Task details: Copy the listing from the line with "Given: Open the Help menu" to the line with "point(244,397)", swapping "Pricing page" for "Plans page" and keeping every other line unchanged.

Given data:
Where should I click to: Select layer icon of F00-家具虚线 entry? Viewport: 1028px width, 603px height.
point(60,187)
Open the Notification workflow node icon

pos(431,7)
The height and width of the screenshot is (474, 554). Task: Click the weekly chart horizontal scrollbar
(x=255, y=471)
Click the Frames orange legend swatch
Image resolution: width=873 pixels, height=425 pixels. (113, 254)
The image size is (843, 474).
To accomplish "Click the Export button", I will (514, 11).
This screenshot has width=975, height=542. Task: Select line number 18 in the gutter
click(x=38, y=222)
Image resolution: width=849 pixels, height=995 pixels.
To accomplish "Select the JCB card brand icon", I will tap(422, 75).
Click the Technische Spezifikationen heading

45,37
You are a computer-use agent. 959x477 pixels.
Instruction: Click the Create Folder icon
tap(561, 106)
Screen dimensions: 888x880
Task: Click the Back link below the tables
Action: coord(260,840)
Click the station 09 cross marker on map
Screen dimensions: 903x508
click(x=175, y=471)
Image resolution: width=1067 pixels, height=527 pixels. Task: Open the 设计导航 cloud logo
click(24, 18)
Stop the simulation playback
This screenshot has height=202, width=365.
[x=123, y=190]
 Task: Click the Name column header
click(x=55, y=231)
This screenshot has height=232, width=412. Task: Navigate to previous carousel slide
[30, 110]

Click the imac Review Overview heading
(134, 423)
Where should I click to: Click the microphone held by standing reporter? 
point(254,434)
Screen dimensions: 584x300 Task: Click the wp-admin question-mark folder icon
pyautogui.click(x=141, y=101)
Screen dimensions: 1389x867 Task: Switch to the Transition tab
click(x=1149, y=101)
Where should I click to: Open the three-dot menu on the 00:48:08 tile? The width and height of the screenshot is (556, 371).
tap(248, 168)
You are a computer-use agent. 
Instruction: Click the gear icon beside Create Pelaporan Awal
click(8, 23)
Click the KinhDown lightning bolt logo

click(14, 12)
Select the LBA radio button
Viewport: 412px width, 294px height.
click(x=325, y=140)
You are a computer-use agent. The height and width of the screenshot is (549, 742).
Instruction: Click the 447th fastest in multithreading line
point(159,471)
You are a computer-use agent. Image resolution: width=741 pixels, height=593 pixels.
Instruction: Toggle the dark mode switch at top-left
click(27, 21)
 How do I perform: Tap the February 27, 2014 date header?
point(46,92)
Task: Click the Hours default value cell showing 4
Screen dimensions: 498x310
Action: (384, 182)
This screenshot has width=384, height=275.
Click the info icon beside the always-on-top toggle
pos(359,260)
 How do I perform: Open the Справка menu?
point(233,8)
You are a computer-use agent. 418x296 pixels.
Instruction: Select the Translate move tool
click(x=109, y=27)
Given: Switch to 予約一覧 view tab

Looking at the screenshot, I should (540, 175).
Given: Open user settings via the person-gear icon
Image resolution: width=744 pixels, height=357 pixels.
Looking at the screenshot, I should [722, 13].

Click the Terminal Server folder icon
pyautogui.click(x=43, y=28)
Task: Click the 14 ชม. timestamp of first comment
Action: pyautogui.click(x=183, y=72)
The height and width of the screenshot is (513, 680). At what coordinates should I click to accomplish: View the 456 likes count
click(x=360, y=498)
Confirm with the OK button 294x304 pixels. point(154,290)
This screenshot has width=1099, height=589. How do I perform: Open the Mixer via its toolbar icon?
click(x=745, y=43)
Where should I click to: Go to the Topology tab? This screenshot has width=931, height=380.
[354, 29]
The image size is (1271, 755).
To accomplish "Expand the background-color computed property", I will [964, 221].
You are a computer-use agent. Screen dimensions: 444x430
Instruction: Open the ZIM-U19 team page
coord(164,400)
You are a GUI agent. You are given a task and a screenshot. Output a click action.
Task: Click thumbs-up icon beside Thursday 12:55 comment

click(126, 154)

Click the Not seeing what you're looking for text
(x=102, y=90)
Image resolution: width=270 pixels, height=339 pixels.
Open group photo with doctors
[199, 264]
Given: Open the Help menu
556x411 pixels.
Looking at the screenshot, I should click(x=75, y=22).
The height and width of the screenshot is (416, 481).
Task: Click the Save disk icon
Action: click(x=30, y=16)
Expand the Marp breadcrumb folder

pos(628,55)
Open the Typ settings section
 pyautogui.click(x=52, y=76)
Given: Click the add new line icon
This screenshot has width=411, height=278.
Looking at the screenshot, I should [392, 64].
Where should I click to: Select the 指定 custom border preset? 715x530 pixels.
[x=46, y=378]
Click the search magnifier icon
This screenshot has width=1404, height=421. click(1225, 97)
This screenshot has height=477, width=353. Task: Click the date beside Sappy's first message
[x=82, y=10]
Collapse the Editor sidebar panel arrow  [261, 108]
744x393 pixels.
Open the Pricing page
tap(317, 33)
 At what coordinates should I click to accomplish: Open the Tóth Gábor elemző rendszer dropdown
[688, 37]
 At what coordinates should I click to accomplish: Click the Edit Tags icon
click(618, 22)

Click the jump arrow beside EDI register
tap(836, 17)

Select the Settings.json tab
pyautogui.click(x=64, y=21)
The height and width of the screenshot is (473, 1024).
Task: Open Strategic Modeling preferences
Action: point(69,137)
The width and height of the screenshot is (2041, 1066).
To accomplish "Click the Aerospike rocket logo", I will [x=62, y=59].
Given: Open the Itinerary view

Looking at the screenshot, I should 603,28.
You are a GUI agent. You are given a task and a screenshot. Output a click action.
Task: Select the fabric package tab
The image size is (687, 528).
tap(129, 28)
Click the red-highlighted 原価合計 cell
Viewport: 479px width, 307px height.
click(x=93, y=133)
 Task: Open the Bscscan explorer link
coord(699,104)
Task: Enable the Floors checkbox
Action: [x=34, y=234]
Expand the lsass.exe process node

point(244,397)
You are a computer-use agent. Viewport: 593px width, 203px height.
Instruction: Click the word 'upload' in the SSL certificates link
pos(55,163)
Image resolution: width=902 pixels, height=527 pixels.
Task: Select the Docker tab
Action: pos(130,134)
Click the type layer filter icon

Result:
Given: Open the Help menu
556x411 pixels.
Looking at the screenshot, I should click(x=75, y=22).
The height and width of the screenshot is (416, 481).
Task: Click the Save disk icon
Action: click(x=30, y=16)
Expand the Marp breadcrumb folder

pos(628,55)
Open the Typ settings section
 pyautogui.click(x=52, y=76)
Given: Click the add new line icon
This screenshot has width=411, height=278.
Looking at the screenshot, I should [392, 64].
Where should I click to: Select the 指定 custom border preset? 715x530 pixels.
[x=46, y=378]
Click the search magnifier icon
This screenshot has width=1404, height=421. click(1225, 97)
This screenshot has height=477, width=353. Task: Click the date beside Sappy's first message
[x=82, y=10]
Collapse the Editor sidebar panel arrow  [261, 108]
744x393 pixels.
Open the Plans page
tap(317, 33)
 At what coordinates should I click to accomplish: Open the Tóth Gábor elemző rendszer dropdown
[688, 37]
 At what coordinates should I click to accomplish: Click the Edit Tags icon
click(618, 22)

Click the jump arrow beside EDI register
tap(836, 17)

Select the Settings.json tab
pyautogui.click(x=64, y=21)
The height and width of the screenshot is (473, 1024).
Task: Open Strategic Modeling preferences
Action: point(69,137)
The width and height of the screenshot is (2041, 1066).
To accomplish "Click the Aerospike rocket logo", I will [x=62, y=59].
Given: Open the Itinerary view

Looking at the screenshot, I should 603,28.
You are a GUI agent. You are given a task and a screenshot. Output a click action.
Task: Select the fabric package tab
The image size is (687, 528).
tap(129, 28)
Click the red-highlighted 原価合計 cell
Viewport: 479px width, 307px height.
click(x=93, y=133)
 Task: Open the Bscscan explorer link
coord(699,104)
Task: Enable the Floors checkbox
Action: [x=34, y=234]
Expand the lsass.exe process node

point(244,397)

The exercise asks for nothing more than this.